> [EXERCISE INSTRUCTIONS] Restate exactly the lines from the top of the listing below to the line containing "Viewport: 1597px width, 1223px height."; the remaining lines are not wanted.
☆ ☆ ☆ ☆ ☆ ☆ ☆
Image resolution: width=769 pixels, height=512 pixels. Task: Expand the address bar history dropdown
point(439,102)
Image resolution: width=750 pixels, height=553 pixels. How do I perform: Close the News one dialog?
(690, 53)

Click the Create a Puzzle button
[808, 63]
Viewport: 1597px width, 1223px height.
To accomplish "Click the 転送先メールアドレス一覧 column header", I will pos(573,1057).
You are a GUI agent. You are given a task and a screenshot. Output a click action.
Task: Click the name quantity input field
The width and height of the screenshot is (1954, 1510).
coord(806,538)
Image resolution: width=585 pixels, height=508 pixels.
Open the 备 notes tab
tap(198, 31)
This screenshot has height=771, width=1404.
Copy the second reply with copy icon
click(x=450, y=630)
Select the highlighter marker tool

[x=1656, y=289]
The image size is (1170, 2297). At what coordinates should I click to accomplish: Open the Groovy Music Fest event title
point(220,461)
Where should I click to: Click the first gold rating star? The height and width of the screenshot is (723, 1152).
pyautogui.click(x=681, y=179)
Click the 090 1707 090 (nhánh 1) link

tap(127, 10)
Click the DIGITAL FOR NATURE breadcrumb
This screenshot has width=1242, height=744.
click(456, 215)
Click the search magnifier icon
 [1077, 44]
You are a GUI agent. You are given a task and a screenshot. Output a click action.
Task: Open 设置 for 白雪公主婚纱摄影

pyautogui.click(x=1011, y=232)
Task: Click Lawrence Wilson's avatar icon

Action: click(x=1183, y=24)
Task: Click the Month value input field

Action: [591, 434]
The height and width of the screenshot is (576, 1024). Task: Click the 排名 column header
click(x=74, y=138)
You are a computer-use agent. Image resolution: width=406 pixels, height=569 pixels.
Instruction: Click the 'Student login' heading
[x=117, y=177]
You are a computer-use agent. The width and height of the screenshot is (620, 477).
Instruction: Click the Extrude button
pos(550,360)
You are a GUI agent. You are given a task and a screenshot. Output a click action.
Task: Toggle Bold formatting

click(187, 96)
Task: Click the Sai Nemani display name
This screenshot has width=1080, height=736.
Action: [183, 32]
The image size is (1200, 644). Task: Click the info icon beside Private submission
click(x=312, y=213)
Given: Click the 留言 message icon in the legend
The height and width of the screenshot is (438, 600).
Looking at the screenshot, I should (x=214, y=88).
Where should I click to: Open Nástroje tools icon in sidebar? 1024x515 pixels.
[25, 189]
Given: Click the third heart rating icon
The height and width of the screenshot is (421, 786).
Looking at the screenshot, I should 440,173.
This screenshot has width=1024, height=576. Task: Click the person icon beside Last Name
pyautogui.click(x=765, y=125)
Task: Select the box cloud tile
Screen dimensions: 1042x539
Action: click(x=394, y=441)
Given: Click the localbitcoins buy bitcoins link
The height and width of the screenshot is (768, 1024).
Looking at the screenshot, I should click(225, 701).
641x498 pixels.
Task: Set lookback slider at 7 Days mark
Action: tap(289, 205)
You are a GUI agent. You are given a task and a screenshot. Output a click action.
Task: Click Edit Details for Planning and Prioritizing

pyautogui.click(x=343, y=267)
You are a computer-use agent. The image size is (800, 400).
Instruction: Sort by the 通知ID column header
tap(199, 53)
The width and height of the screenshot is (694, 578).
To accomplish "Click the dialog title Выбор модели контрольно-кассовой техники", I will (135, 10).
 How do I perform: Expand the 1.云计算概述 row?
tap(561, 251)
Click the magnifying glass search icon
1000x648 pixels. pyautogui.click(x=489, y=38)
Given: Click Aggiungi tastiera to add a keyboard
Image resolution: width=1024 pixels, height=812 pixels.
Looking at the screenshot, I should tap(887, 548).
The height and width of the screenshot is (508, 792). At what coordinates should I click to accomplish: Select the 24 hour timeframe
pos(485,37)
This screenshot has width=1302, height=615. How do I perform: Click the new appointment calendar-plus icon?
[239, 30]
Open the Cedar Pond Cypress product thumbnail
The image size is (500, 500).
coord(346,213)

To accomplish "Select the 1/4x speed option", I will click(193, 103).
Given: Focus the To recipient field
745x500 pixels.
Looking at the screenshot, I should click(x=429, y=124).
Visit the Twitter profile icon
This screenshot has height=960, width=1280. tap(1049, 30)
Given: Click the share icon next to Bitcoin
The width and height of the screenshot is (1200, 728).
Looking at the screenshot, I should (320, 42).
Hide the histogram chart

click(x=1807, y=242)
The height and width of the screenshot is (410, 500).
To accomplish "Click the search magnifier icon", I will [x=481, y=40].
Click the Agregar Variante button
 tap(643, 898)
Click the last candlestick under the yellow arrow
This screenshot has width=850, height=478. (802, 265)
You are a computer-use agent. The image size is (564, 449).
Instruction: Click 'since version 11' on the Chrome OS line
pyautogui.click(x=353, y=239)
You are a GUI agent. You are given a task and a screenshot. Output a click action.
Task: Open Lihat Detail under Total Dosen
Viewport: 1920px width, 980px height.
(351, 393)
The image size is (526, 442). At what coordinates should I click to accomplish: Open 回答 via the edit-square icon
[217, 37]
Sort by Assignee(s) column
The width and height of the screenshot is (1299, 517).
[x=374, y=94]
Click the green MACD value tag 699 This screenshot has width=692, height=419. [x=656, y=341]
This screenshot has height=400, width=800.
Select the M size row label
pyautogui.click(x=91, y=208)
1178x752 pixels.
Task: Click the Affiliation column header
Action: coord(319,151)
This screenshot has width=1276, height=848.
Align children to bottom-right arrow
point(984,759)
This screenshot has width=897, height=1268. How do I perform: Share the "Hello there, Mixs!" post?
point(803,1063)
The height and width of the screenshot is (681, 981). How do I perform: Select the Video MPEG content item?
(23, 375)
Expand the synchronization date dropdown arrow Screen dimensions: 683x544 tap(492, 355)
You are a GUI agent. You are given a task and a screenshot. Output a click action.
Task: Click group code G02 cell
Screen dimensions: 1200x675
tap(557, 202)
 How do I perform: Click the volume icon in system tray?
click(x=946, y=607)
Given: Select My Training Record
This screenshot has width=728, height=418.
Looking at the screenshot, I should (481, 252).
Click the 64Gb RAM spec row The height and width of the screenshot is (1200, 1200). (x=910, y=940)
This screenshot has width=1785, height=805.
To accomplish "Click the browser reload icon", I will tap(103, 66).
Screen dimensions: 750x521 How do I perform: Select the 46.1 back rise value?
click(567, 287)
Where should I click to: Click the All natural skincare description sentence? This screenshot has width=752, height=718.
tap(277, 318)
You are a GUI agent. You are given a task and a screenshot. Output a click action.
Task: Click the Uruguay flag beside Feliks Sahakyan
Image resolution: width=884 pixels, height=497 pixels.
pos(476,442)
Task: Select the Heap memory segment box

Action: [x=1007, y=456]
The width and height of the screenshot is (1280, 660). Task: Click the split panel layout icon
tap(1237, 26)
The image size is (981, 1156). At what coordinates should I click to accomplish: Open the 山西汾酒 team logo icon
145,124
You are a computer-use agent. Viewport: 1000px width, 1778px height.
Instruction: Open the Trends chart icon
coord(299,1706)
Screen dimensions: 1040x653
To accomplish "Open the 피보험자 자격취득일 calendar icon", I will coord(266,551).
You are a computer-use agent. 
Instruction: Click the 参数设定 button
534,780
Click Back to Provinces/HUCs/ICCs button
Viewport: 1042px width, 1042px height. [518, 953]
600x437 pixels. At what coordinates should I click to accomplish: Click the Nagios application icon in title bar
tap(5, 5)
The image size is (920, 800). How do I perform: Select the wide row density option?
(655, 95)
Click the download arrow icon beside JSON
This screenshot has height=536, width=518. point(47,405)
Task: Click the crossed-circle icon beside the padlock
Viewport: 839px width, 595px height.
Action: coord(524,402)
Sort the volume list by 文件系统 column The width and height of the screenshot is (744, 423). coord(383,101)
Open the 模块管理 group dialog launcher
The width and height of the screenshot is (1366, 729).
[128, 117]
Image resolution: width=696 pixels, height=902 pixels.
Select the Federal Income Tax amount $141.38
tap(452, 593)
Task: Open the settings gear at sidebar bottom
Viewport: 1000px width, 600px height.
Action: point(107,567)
☆ ☆ ☆ ☆ ☆ ☆ ☆
> [RESULT OF THIS TASK]
Image resolution: width=769 pixels, height=512 pixels. Task: Expand the address bar history dropdown
point(439,102)
Image resolution: width=750 pixels, height=553 pixels. How do I perform: Close the News one dialog?
(690, 53)

Click the Create a Puzzle button
[808, 63]
Viewport: 1597px width, 1223px height.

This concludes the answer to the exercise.